** Document extract **

_____

What are the best guitars for jazz? We’ve already written about some of the greatest jazz guitarists in history but, for this guide, we wanted to focus on the gear they use.
So keep reading for some of the key considerations and recommendations when it comes to setting yourself up to play jazz.
As one of the most versatile instruments in the world, the guitar pops up in everything from classical and baroque music, via jazz & blues, through to heavy metal and rock – and most things in between.
As as you might expect from such a widely-used instrument, there are a ton of subtle (and not so subtle) differences in how these instruments are designed, set up and played.
Whether you’re looking to start playing jazz guitar or just to upgrade your current set-up so it’s more suited to this style of music, here’s our guide to some of the key choices you need to make, which famous jazz guitarists you might want to copy and recommendations on some specific gear.
If you’ve got experience with some of these, or others to recommend, feel free to share your tips in the comments section…
The iconic ‘jazz’ guitar – a beautiful hollow-bodied instrument, with a distinctive warm, chiming, ‘bell-like’ tone.
A classic example is the Gibson ES-175, favoured by players from all corners of the jazz world, including Joe Pass, Pat Metheny and Jonathan Kriesberg.

_____

** Provided material **
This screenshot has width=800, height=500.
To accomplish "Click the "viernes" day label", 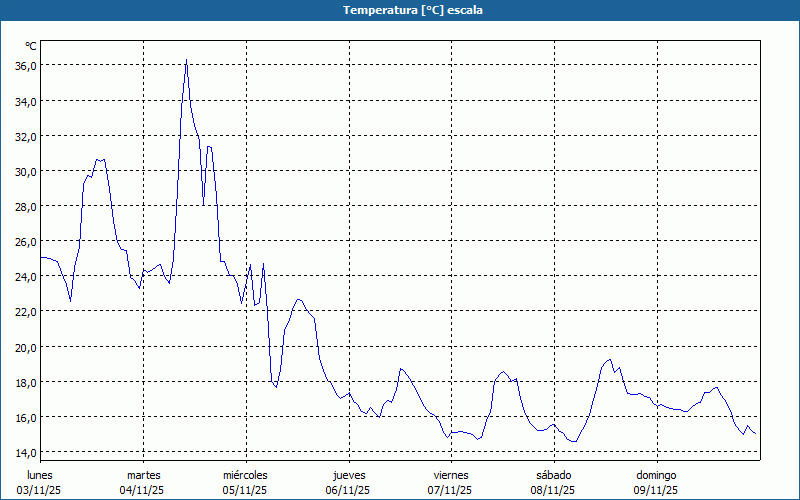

_____

** Given problem A **
In the jazz guitar guide, rewrite the paragraph beginning "Whether you’re looking to start playing jazz guitar" so that it is shorter but keeps its main facts.
** Given problem B **
Reproduce the passage of the jazz guitar guide between "So keep reading" and "some specific gear.", inclusive.

** Task solution A **
For anyone starting jazz guitar or adapting a current set-up to the style, this guide covers the key choices to make, famous jazz guitarists worth copying, and specific gear recommendations.

** Task solution B **
So keep reading for some of the key considerations and recommendations when it comes to setting yourself up to play jazz.
As one of the most versatile instruments in the world, the guitar pops up in everything from classical and baroque music, via jazz & blues, through to heavy metal and rock – and most things in between.
As as you might expect from such a widely-used instrument, there are a ton of subtle (and not so subtle) differences in how these instruments are designed, set up and played.
Whether you’re looking to start playing jazz guitar or just to upgrade your current set-up so it’s more suited to this style of music, here’s our guide to some of the key choices you need to make, which famous jazz guitarists you might want to copy and recommendations on some specific gear.